Robbins' process on the ballet was uncharacteristically smooth. In the choreography, he took inspiration from the animals he researched on, as well as Thai and Balinese court dancing, which he studied when he worked on The King and I. The corps de ballet took some time to understand how they are supposed to be ugly and contorted. Yvonne Mounsey, who originated the role of the Queen, noted that Robbins was "a bit rough" with the corps. As soon as they understood it, Robbins described that "they went ahead like wildfire." Mounsey, who trained as a gymnast, did not have trouble with the steps and was able to execute what Robbins requested quickly.

The costumes of the ballet were designed by Ruth Sobotka, at the time a dancer at the company. Though she was already a registered member of United Scenic Artists, The Cage marked the first time she worked as a designer in New York. The dancers are dressed in nude-colored leotards with black curly lines. The set and lighting was by Jean Rosenthal. The decor features spiderwebs of ropes hanging from the ceiling, which was added by accident, when Rosenthal was lowering an overhead web after a stage rehearsal, and Robbins requested her to add the ropes to the set.

==Performances==
The Cage premiered on June 10, 1951, at the City Center of Music and Drama. Though most audience erupted into cheers after the performance, some of the audience was offended by the ballet, and Robbins' mother walked out of the theatre halfway through the ballet.

On the New York City Ballet's European tour in 1952, there was an attempt to ban The Cage, which a Dutch dance critic described as "pornographic", in The Hague. After Robbins said he would withdraw all his works from the tour, and Kaye threatened to not perform during the tour, the Dutch officials allowed it to be performed.

In 1961, The Cage entered the repertory of Ballets: USA, Robbins company, during what would become the company's last season.

In 1972, The Cage was included in the New York City Ballet's Stravinsky Festival, a tribute to the composer a year after his death.

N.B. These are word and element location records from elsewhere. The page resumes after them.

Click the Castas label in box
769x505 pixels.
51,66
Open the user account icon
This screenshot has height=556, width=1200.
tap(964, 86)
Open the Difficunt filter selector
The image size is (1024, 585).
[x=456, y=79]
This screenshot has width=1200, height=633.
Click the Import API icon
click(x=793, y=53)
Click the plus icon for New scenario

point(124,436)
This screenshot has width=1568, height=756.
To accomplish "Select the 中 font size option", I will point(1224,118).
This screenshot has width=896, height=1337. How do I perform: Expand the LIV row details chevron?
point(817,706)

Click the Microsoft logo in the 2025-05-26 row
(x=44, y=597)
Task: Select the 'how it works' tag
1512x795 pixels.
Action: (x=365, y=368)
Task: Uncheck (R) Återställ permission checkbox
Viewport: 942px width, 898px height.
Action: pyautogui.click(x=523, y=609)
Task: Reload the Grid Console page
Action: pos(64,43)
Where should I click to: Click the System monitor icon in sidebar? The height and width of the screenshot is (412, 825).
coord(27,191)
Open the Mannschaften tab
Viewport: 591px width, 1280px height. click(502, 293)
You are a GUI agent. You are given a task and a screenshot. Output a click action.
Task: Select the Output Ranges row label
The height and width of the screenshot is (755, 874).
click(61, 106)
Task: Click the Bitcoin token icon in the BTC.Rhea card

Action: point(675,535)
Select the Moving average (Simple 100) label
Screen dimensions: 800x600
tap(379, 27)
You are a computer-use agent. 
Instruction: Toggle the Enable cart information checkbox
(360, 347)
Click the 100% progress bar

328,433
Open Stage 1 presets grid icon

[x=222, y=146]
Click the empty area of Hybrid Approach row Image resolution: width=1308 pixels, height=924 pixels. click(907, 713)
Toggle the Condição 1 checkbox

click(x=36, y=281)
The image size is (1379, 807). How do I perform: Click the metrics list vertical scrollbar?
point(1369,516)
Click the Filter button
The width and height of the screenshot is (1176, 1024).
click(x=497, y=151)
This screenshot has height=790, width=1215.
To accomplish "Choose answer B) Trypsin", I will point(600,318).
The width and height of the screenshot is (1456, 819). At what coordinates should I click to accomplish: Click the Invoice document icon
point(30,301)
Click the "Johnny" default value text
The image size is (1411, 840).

Other ballet companies that have performed the ballet include Birmingham Royal Ballet, San Francisco Ballet, the Australian Ballet and English National Ballet.

==Critical reception==
Following the premiere, John Martin of the New York Times commented, "It is an angry, sparse, unsparing piece, decadent in its concern with misogyny and its contempt for procreation. It dodges no issues, but cuts to the heart of the matter with sharp and steely thrusts. Its characters are insects, it is without heart or conscience. But in spite of the potency of its negations, it is a tremendous little work, with the mark of genius upon it."

==Videography==
In 1980, The Cage was among several of Robbins' work that was filmed for NBC's series Live from Studio 8H, with Heather Watts as the Novice, Florence Fitzgerald as the Queen, Robert Maiorano as the First Intruder, and Bart Cook as the Second Intruder.